- _Problem to work on_: Within the listing, each line that has the string "agent" should be copied.

- _Excerpted data_:

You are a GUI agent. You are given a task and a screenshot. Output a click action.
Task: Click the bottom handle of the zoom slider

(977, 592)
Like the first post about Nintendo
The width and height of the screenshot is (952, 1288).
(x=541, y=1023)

...

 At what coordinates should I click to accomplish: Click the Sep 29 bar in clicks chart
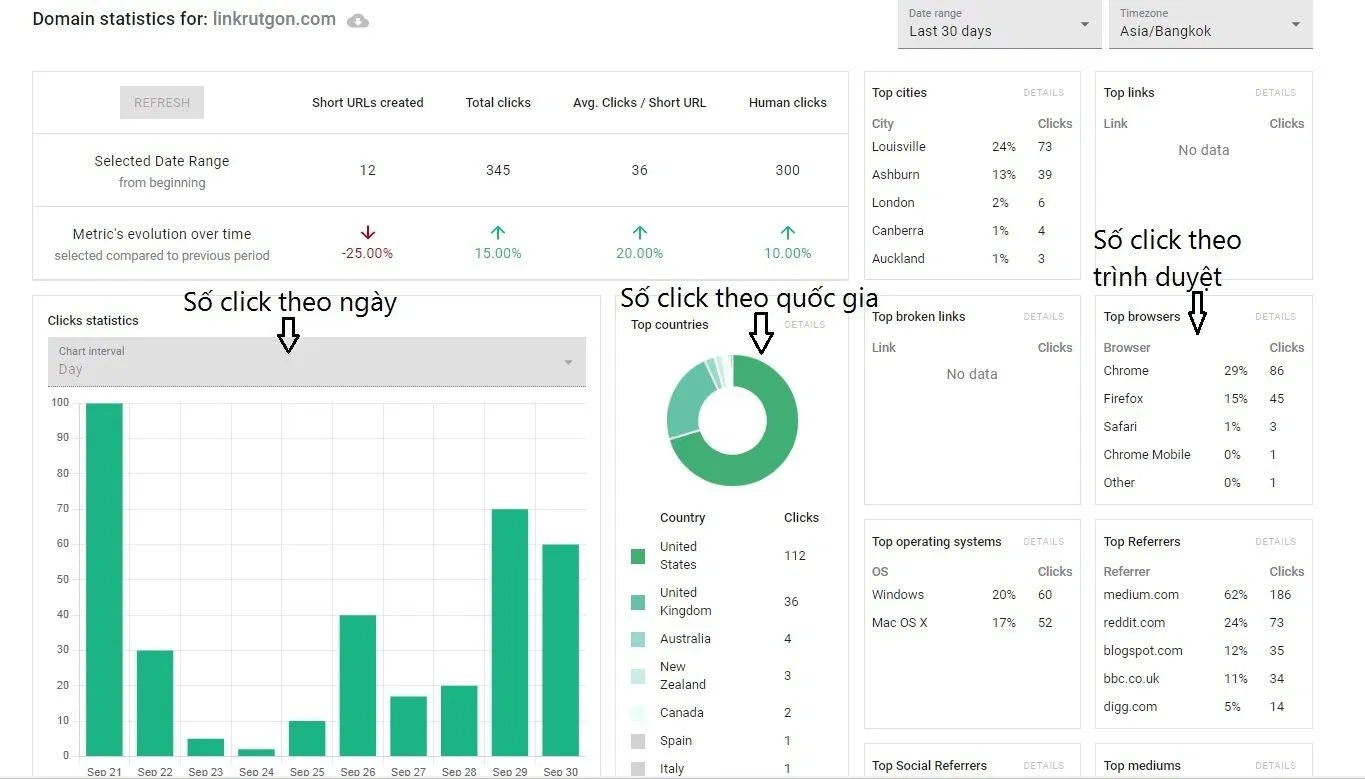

--

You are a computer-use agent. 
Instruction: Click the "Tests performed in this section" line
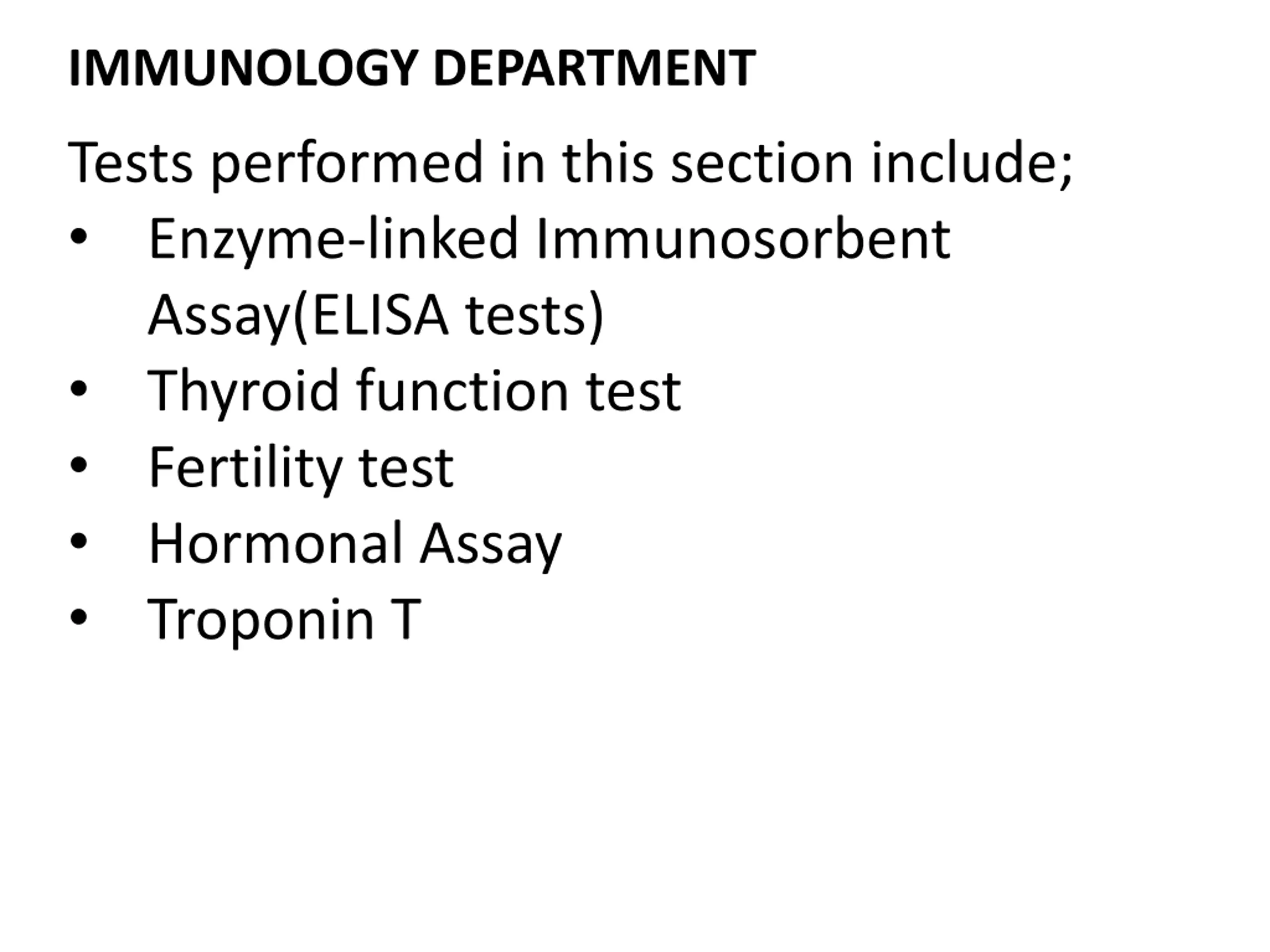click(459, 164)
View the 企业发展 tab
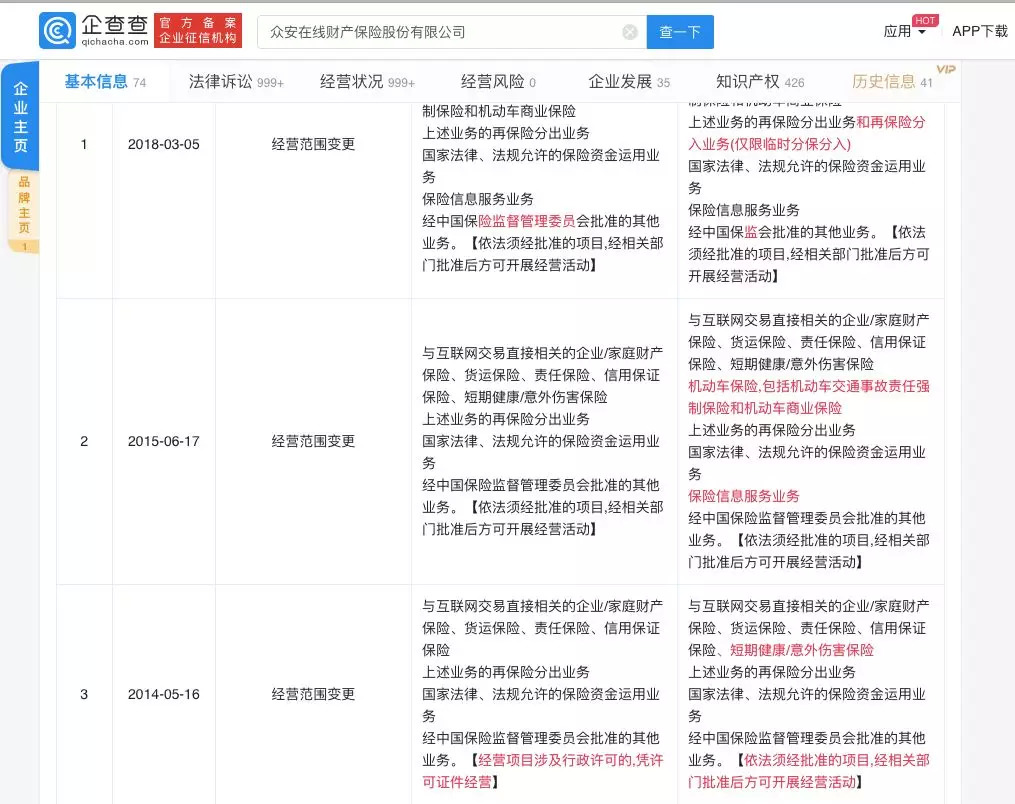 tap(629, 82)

- _Solved problem_:
You are a GUI agent. You are given a task and a screenshot. Output a click action.
You are a computer-use agent. 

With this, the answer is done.